*** Data extract ***
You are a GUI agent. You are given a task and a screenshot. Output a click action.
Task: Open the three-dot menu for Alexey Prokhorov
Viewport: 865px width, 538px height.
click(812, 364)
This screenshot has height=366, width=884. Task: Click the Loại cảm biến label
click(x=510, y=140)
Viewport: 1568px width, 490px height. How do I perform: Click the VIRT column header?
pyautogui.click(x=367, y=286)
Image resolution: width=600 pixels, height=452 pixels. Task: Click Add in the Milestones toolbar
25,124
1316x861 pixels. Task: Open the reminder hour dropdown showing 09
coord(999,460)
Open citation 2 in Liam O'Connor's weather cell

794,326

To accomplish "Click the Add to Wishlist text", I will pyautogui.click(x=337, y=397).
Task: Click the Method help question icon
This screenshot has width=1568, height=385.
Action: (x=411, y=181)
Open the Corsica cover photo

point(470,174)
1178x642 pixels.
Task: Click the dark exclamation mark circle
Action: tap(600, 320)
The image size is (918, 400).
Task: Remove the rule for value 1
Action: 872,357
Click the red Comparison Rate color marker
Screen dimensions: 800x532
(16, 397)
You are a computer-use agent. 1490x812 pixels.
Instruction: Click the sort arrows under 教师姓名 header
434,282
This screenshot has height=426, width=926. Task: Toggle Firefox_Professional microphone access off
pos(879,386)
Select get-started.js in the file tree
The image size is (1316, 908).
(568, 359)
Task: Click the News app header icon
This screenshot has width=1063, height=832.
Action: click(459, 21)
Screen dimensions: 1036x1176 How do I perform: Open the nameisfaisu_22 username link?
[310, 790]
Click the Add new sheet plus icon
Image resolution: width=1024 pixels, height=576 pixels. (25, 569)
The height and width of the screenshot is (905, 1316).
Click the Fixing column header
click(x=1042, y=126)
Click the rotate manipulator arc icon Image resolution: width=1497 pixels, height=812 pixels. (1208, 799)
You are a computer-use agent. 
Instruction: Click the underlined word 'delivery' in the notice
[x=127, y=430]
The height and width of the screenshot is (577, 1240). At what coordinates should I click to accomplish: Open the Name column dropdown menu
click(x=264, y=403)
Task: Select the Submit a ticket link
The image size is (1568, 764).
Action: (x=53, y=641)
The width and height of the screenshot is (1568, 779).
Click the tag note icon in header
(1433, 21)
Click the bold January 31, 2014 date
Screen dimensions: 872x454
*** End of Data extract ***
### Your goal
Within the listing above, the range opens at the line with "The height and width of the screenshot is (577, 1240)." and closes at the line with "The width and". Reproduce exactly the lines of that range, including both ends.

### Task output
The height and width of the screenshot is (577, 1240). At what coordinates should I click to accomplish: Open the Name column dropdown menu
click(x=264, y=403)
Task: Select the Submit a ticket link
The image size is (1568, 764).
Action: (x=53, y=641)
The width and height of the screenshot is (1568, 779).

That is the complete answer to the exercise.